Rural development minister Badri Narayan Patra, who happens to be chief minister Naveen Patnaik’s pointsman in Keonjhar district, found himself in serious trouble when nine BJD councillors defied the party’s whip and voted against the local municipality chairperson, throwing her out of power. The embarrassment for the party was so acute that Patra was not only asked to ensure that legal steps were initiated against the rebels under the anti-defection law, but also to take other damage control measures to salvage the BJD’s image. The minister rose to the occasion and impressed the chief minister by engineering the defection of former Congress MP Madhab Sardar who joined the BJD amid great fanfare at Naveen Nivas in Bhubaneswar. This saved the BJD’s blushes and Patra his job.

Fall from grace

If sources in the ruling BJD are to be believed, Cuttack’s disgraced former mayor Anita Behera, who had to quit in the wake of the ration card scandal, was keen to retain her post as a councillor even after stepping down as the head of the corporation. Even her patrons within the BJD, including Cuttack MLA Debashish Samantray, had initially managed to convince her that there would be no need for her to give up her post as a councillor. However, as the controversy over the appearance of her name in the list of ration card beneficiaries snowballed, chief minister Naveen Patnaik sent instructions to his party leaders in Cuttack, asking them to ensure that she resigned from both her posts. Behera fell in line immediately. 

Footnote

Shyam Sundar Patnaik

No takers for job fair 

Heckling of Biju Patnaik University of Technology vice-chancellor Shyam Sunder Pattnaik at the university’s first-ever alumni meet here last week has brought the issue of state government’s proposed but much-delayed job mela for engineering students back into focus. 

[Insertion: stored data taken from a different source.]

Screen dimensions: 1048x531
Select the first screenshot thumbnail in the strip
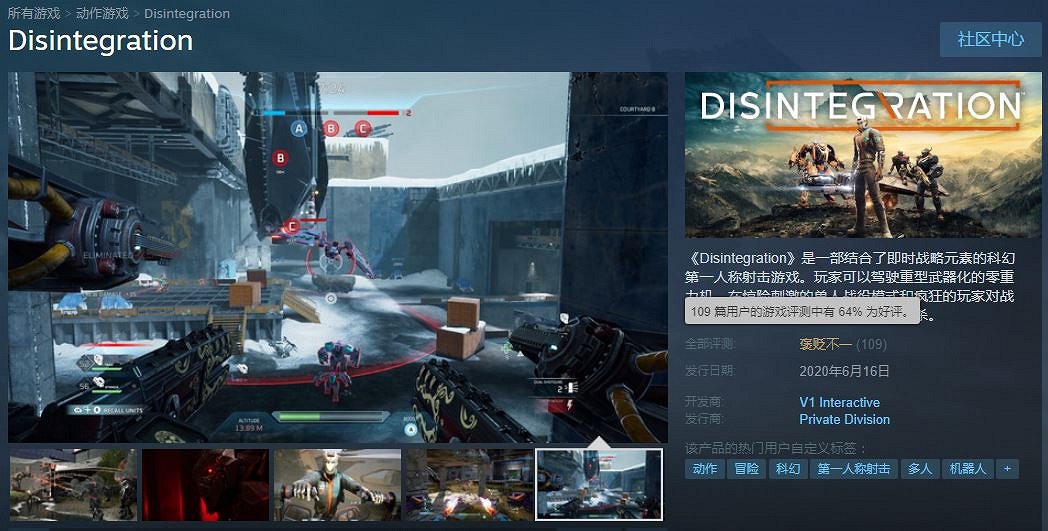tap(73, 484)
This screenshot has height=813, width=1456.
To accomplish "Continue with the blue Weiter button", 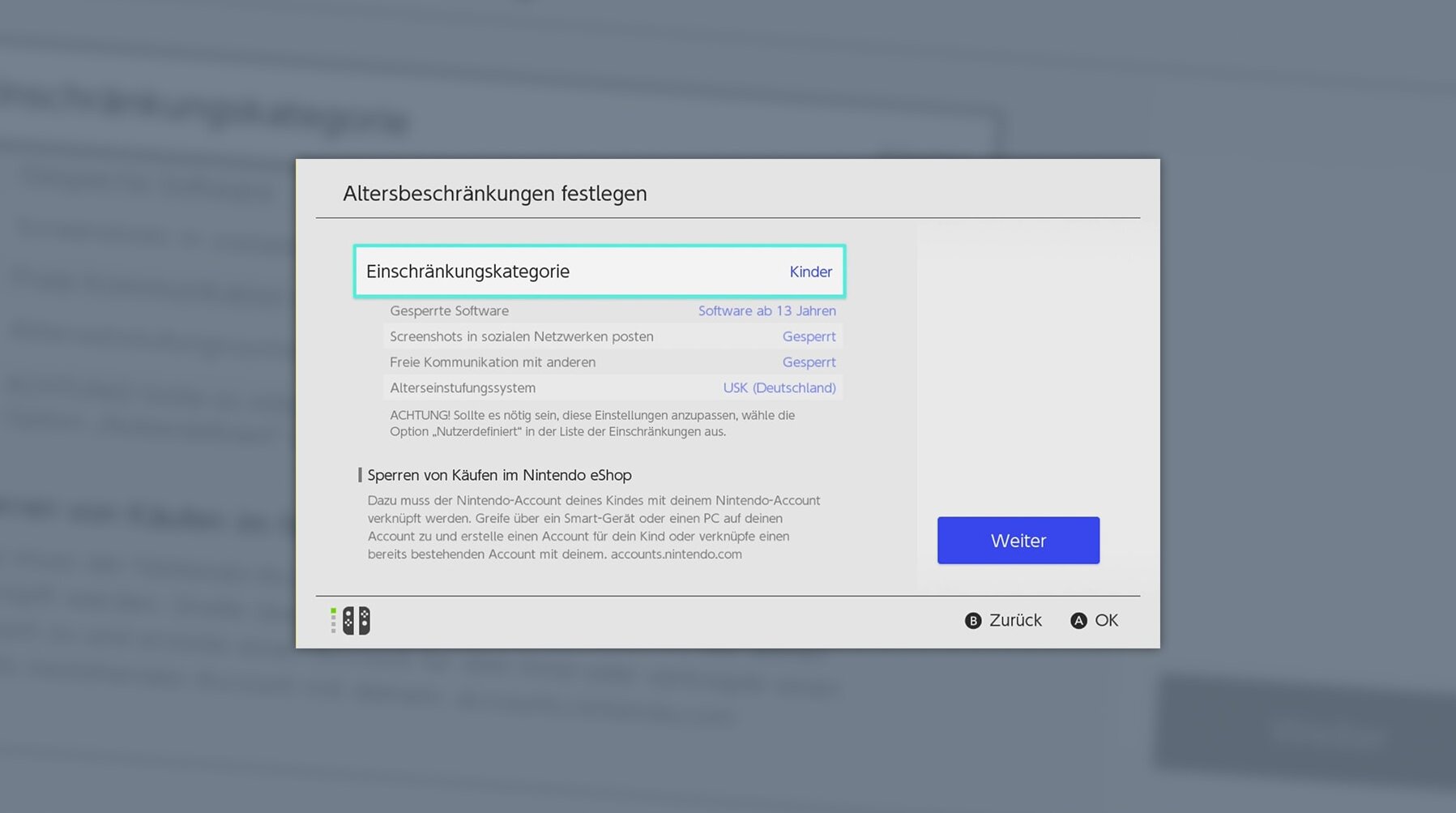I will (1018, 541).
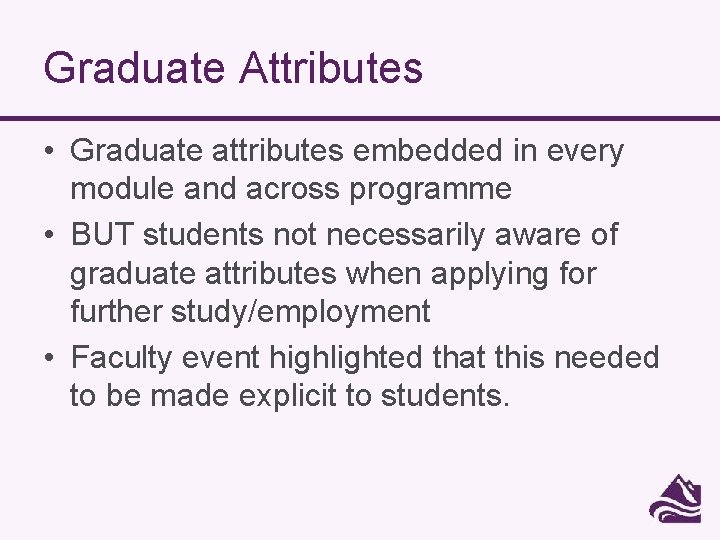The height and width of the screenshot is (540, 720).
Task: Click the text 'embedded in every'
Action: pyautogui.click(x=488, y=151)
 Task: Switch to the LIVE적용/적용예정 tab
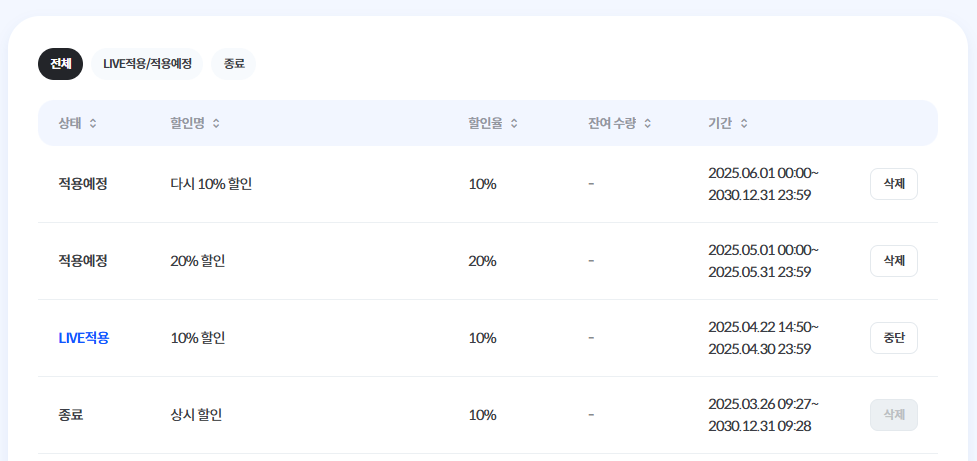click(x=147, y=64)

The promise that was made over a year ago is yet take a concrete shape with the government coming up with one excuse or another. 

Knowledgeable sources, however, said that the job fair had remained a non-starter because of lack of interest on the part of companies that were supposed to take part. “Such developments have, however, raised the frustration level of students who finally took it out on the vice-chancellor. The government should stop making promises it cannot keep,” said a source.